Fat Tuesday returned last night. Everytime I consider not running it anymore, my mind is immediately changed by the actual gig happening. Its a total pain in the arse running a gig. I’ve probably written about this before, but it’s my blog and I’ll cry if I want to. I don’t want to cry. No. I want to write about Fat Tuesday. Then cry. So, yes, promoting, running and hosting a gig is rubbish. You have to deal the stress of whether or not tickets are selling, then making sure all the acts turn up and on top of that I get at least 2-3 emails a day from acts I’ve never heard of asking to do the gig. They have an incredible level of gall some of them. My favourite was a while back when someone explained that they’d ‘seen the line up with Stewart Lee on it and now I’ve done 30 gigs I reckoned I’d suit that group of acts very well.’ Dick. What you would suit is a big wooden thing in your face for such insolence. On top of that, the show never earns me any money and ultimately I struggle to realise what the plus points are of having such a venture. Its a huge drain on my time. My time, that I could be using to try and build things out of objects in my room or generally staring at people on tubes until they feel uneasy. I did this twice yesterday. One person simply got up and moved seats. The other stayed there and refused to look up. I liked this person best. They were like the tube Andy McNab. Only more boring. Andy McDrab.
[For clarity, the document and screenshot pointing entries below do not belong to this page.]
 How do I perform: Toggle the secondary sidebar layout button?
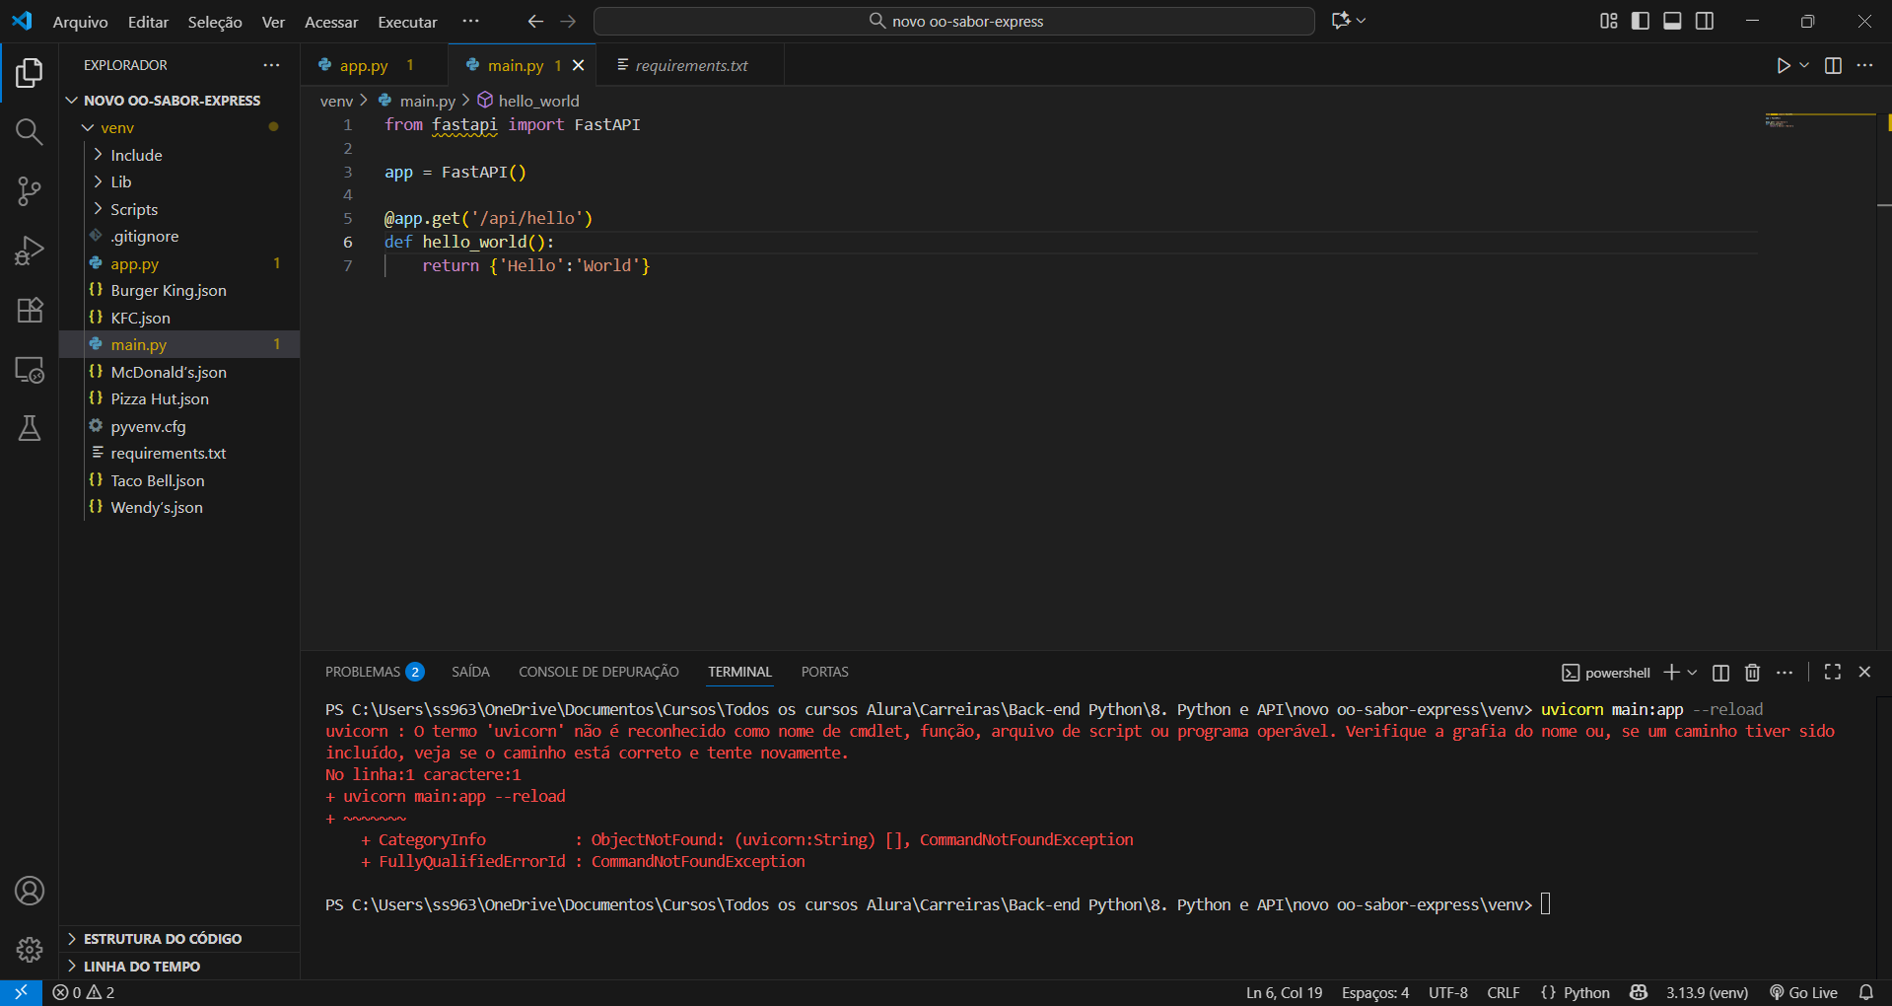(1705, 21)
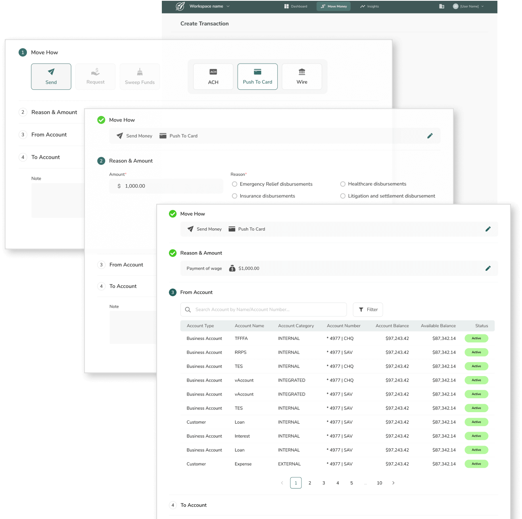522x519 pixels.
Task: Open the Workspace name dropdown
Action: [x=209, y=6]
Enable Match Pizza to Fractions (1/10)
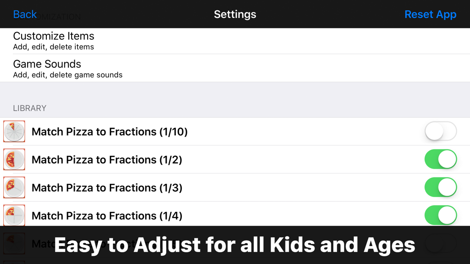The height and width of the screenshot is (264, 470). (x=440, y=131)
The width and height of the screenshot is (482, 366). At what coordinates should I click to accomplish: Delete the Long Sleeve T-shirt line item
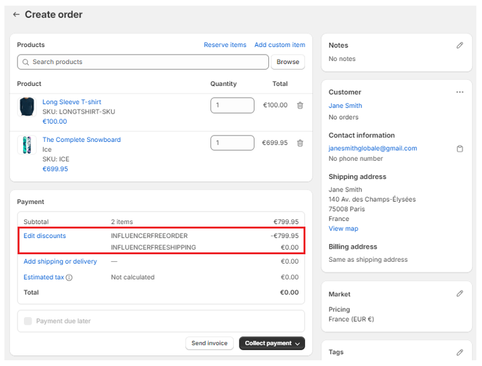pos(300,105)
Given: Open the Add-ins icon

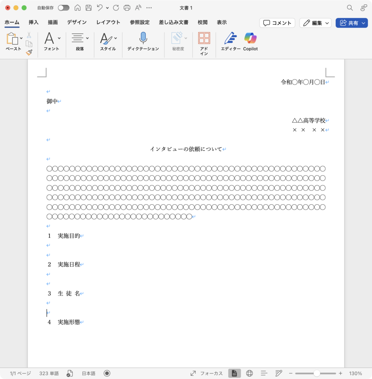Looking at the screenshot, I should 204,38.

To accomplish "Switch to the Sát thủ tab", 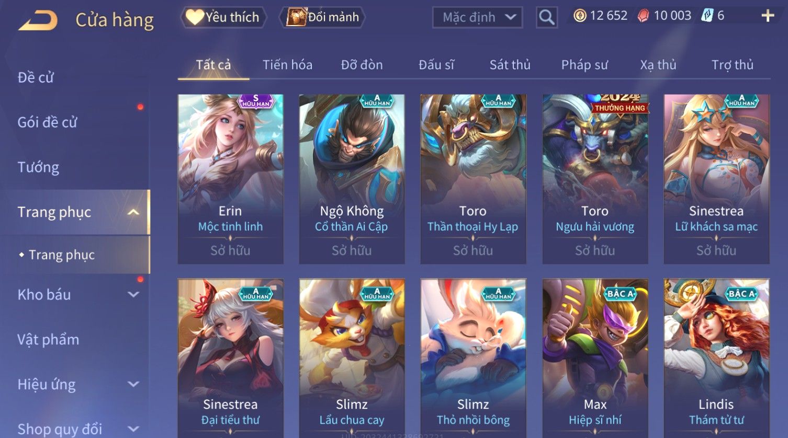I will tap(510, 65).
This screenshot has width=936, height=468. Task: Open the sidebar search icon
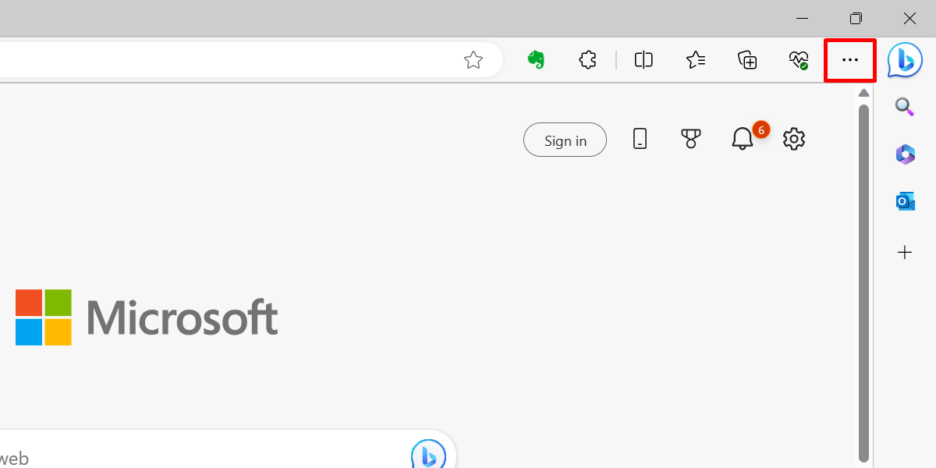point(905,107)
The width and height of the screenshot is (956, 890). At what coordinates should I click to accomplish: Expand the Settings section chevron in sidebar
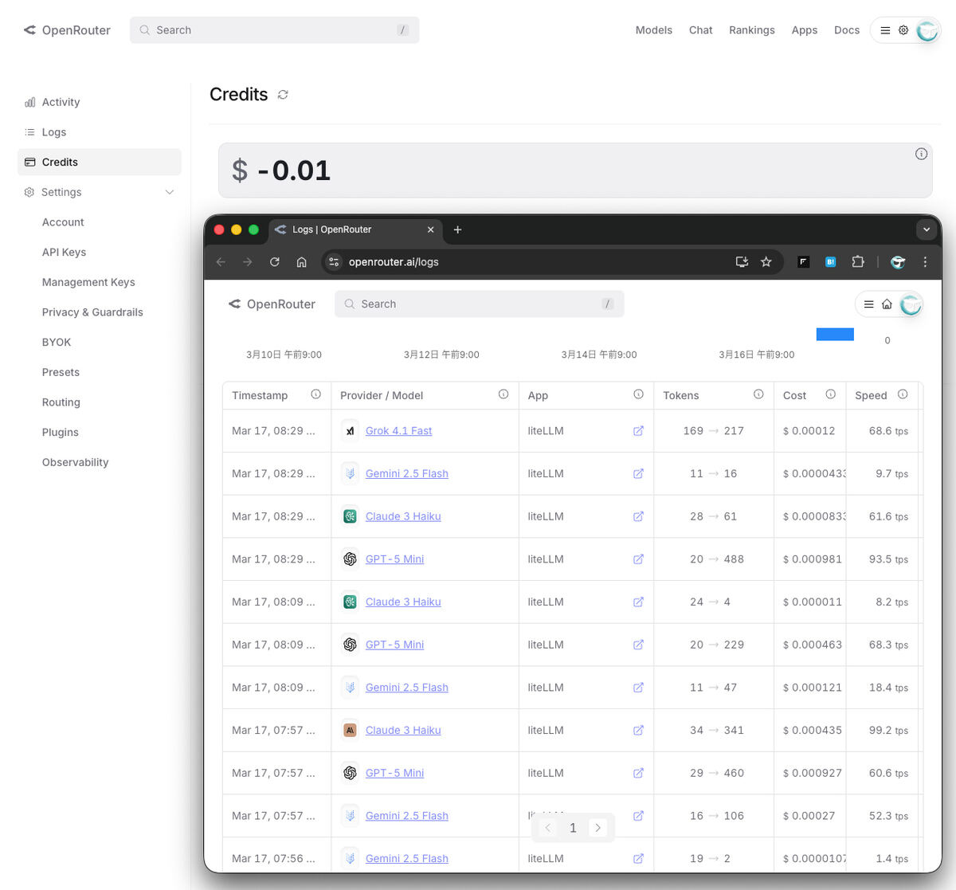coord(169,192)
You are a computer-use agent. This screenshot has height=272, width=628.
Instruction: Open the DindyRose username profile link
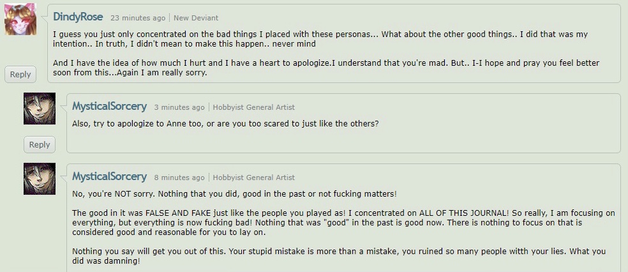tap(78, 17)

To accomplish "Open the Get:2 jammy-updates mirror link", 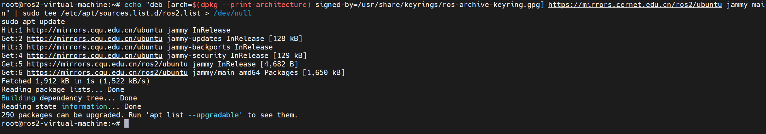I will point(95,39).
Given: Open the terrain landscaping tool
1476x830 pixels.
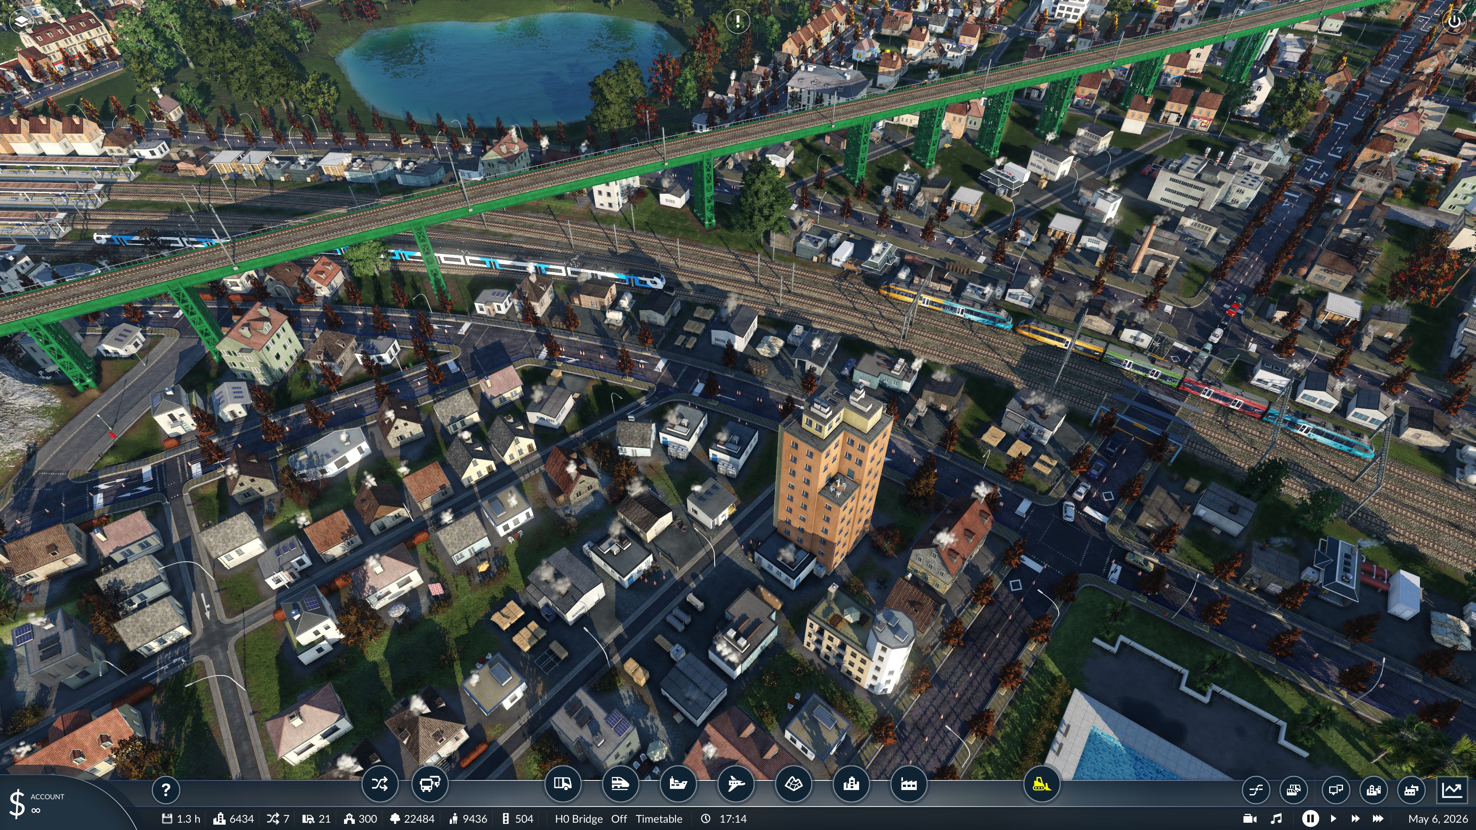Looking at the screenshot, I should tap(793, 784).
But then people, but then indeed, nights like last night happen. An audience that were instantly warm from the word go, and four acts who all stormed it with brilliant comedy. Andrew Maxwell ended up doing 50 minutes of nearly all new, and the whole evening had that glorious feeling of a little secret gig that will never be repeated. Nearly all my new material worked and it was lovely seeing some of our regulars pour back and actually ask how they are and what they’ve been up to. Suddenly its less a gig and more a little community gathering or something. Eventually we’ll dispense of the acts and just have a pool table and squash and talk about the town fete. Or we probably won’t as the regulars might not come back. Sigh. So lonely. Cry.

It does still make me sad that we didn’t sell out for the first time in ages. I try so hard to book in acts that our crowd will like and still, unless one of them has been on telly enough, it has to be constantly plugged. Again an indicator that while McIntyre’s Roadshow and other programs are doing wonders for comedy in one sense, they are also making people think that unless an act is on the telly, they aren’t any good. It rang true in Edinburgh this year too, and I wish there was a way of saying to the general public that only a handful of acts get to do those shows, but out on the circuit are some of the most interesting and exciting stand-ups you’ll see. After five and a half years of running Fat Tuesday, you’d think people would trust us in our bookings. Still, I’ll keep doing it. I’m sure there’ll come a point where I wake up and decide that’s it. No doubt we’ll then have another gig like last night and I’ll be persuaded to book it for another six months. Long live Fat Tuesday.

Mega thanks to all the acts from last night who were all excellent. Go see all of them if you can. Andrew Maxwell, Hal Cruttenden (who’s about to go on his national tour and is well worth catching), Mike Wozniak and Colin Hoult.